また、今後の材料としては、注目される通商政策の動向が挙げられます。トランプ前大統領による「各国に手紙を送った」「8月1日から関税を支払わせる」といった発言が相次ぎ、7月9日の相互関税発動の期限をにらんだ市場の警戒感がくすぶっています。ただ、市場はトランプ氏の言動にやや耐性をつけており、以前のように一挙手一投足で相場が大きく動揺するような局面は減ってきた印象です。それでも、関税の実行が現実味を帯びれば、実体経済への影響を意識した売りが再燃する可能性もあるため、引き続き注意が必要です。

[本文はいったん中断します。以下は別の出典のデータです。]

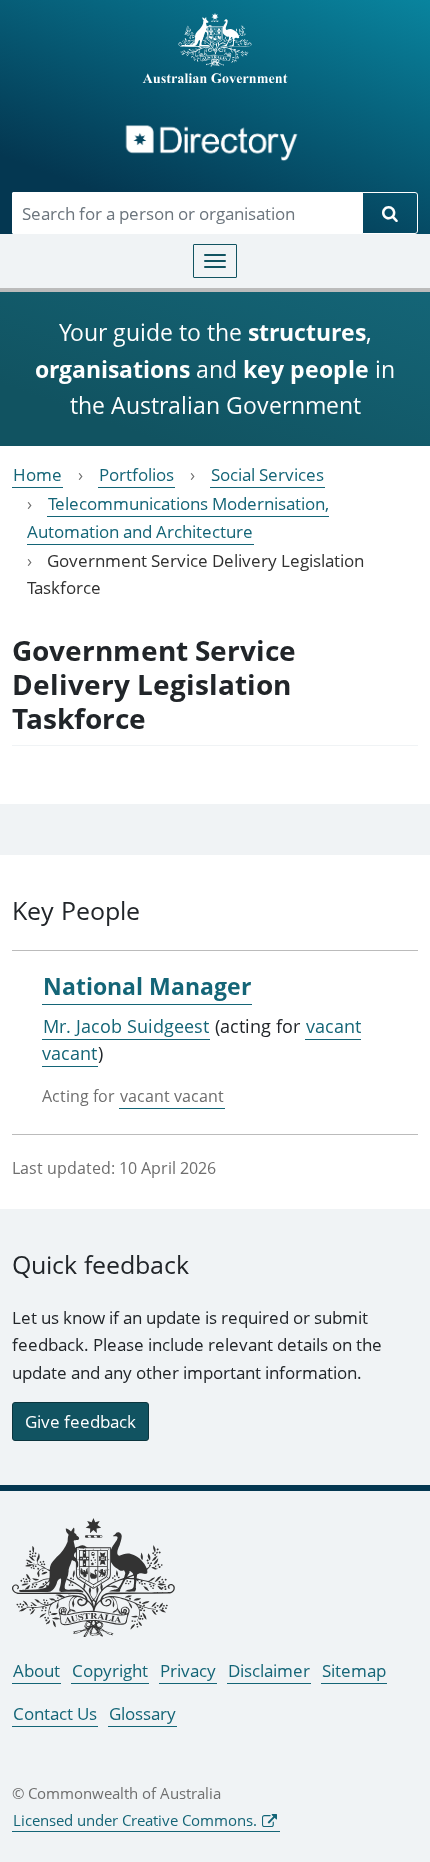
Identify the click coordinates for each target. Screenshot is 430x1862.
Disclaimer (269, 1670)
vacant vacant (172, 1096)
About (36, 1670)
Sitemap (354, 1670)
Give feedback (80, 1421)
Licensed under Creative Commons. (135, 1820)
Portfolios (136, 474)
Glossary (142, 1713)
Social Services (267, 474)
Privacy (188, 1670)
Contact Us (55, 1713)
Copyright (110, 1670)
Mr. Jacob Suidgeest (126, 1026)
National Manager (147, 986)
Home (37, 474)
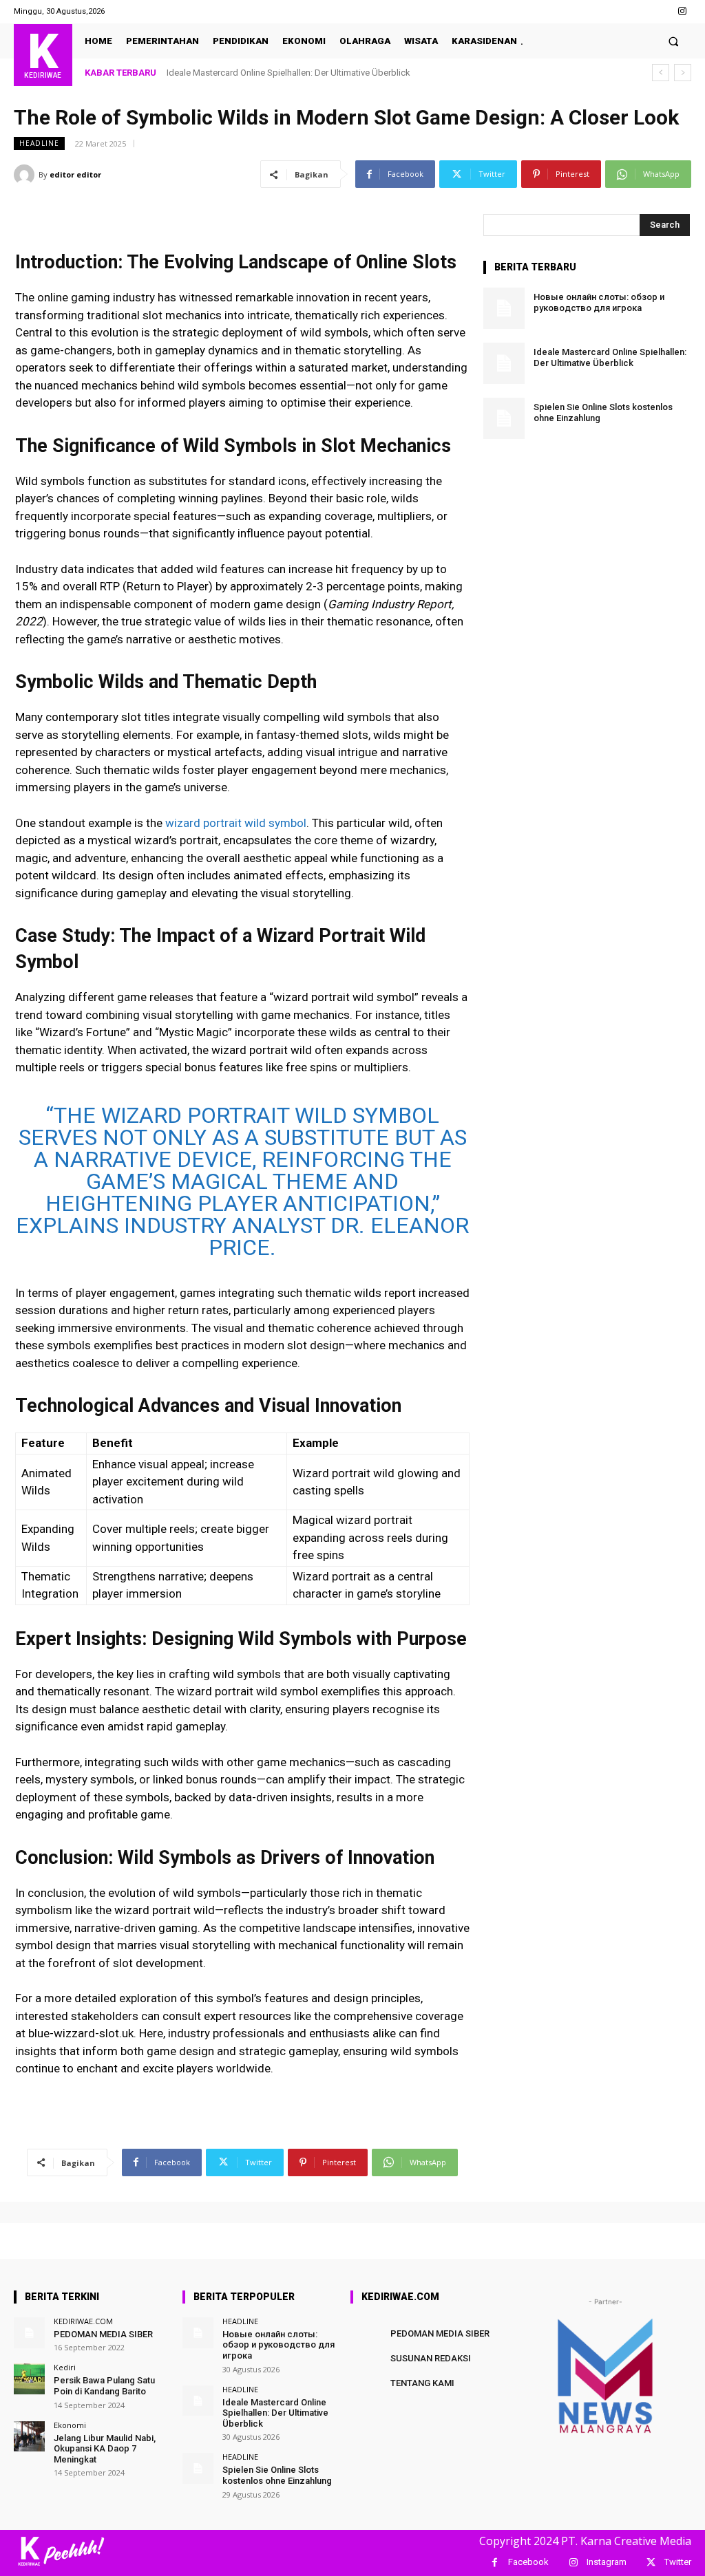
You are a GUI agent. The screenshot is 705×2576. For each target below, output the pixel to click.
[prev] (660, 72)
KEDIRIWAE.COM (83, 2321)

テクニカル面を見ますと、日経平均は一時的に4万円台を回復したものの、終値では再び下回るなど、心理的節目としての4万円ラインは依然として重い壁となっています。5日移動平均線の傾きはわずかに上向き、25日線も横ばい圏で推移しており、トレンドはフラット。今後、4万円を明確に上抜ける展開となれば上昇トレンド再開の期待が高まりますが、3万9400円あたりに位置する支持線を割り込むようであれば、一転して調整局面に入りかねません。

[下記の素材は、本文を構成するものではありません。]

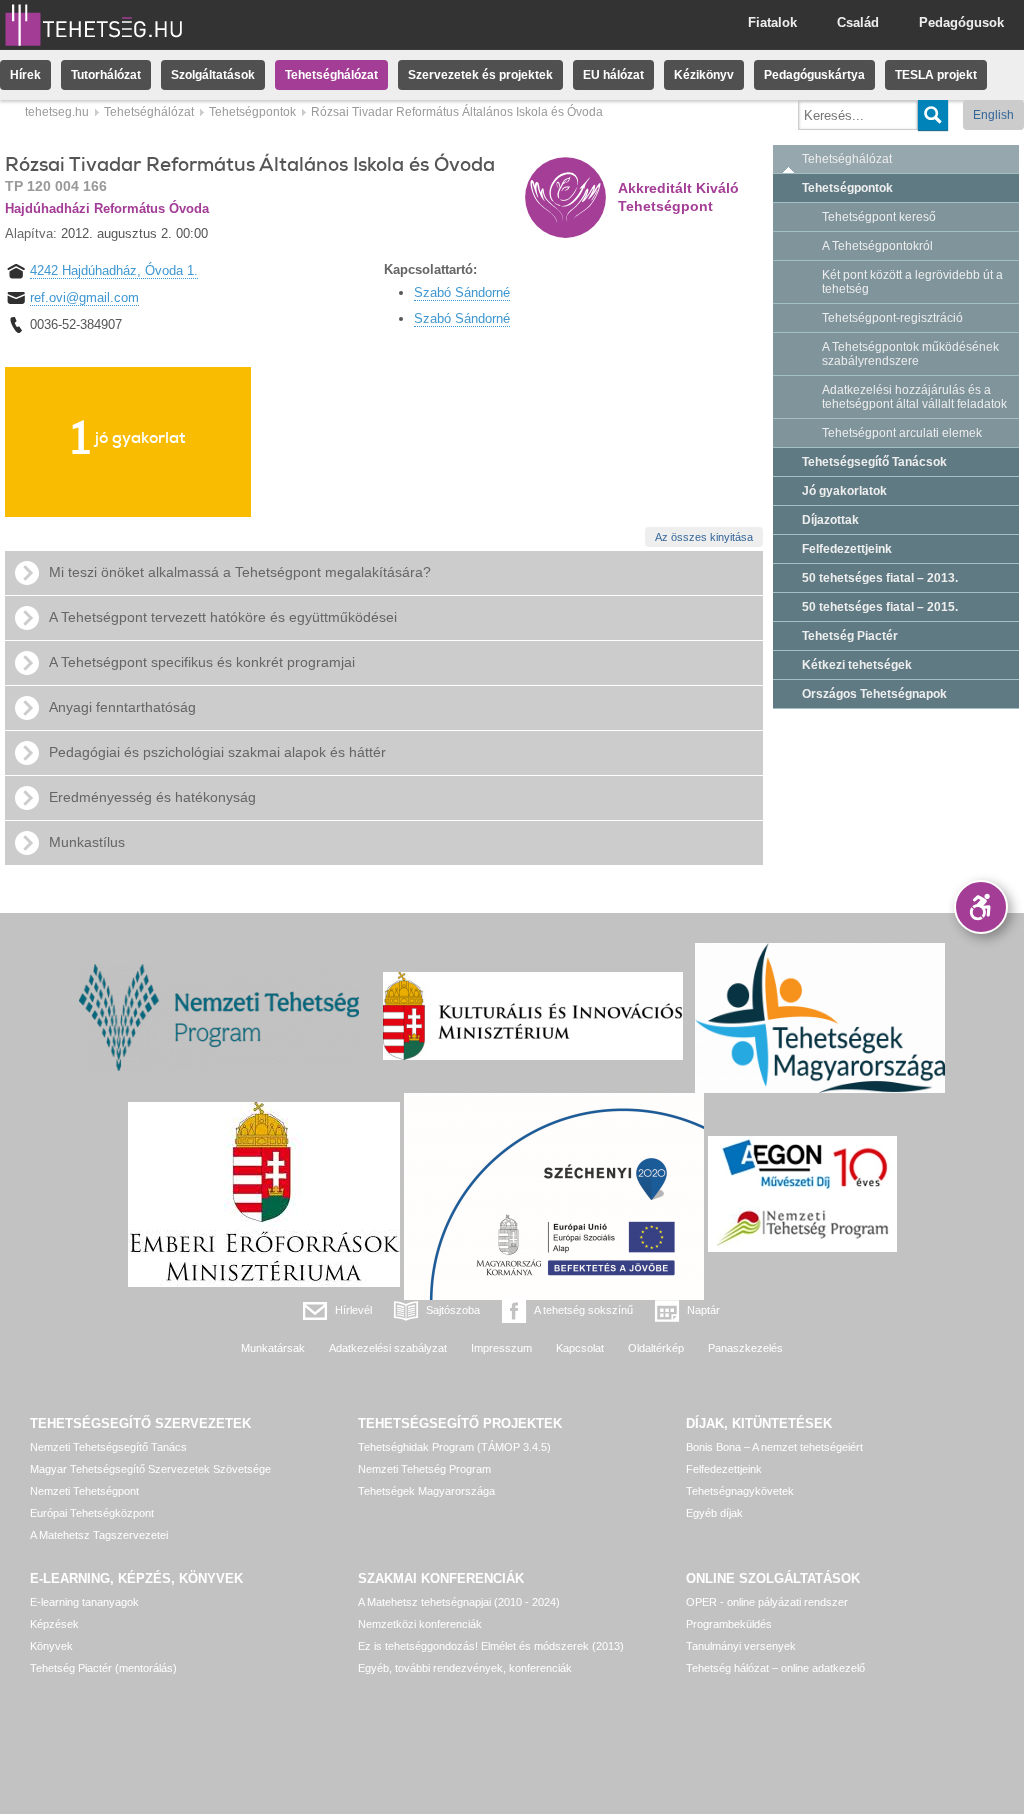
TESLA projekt (936, 75)
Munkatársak (273, 1348)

ファンダメンタルズは、米経済の軟着陸が市場に織り込まれつつあり、利下げ時期に対する思惑が相場を揺らし続けています。次の焦点は今週後半から来週にかけて発表される米ISM非製造業景況指数やPPIなどのインフレ関連指標に移ります。また、8月にはジャクソンホール会議が控えており、ここでのパウエルFRB議長の発言も注目されます。日米金利差や地政学リスク、米中対立といった不確定要素は依然として多く、先行きを楽観視するには時期尚早と言えそうです。
現在の日本株市場は外部環境の影響を強く受ける中、短期的にはもみ合い・調整色が続きそうですが、下値は押し目買いが入りやすく、全体としては底堅い印象もあります。ファンダメンタルズが大きく崩れていない中で、テクニカル的な節目を意識した機動的な売買が続くと見られます。来週にかけては再び重要経済指標が控えており、4万円ラインを巡る攻防が続く見通しです。押し目狙いは有効ですが、無理に上値を追わず、ニュースフローに敏感なリスク管理が引き続き重要です。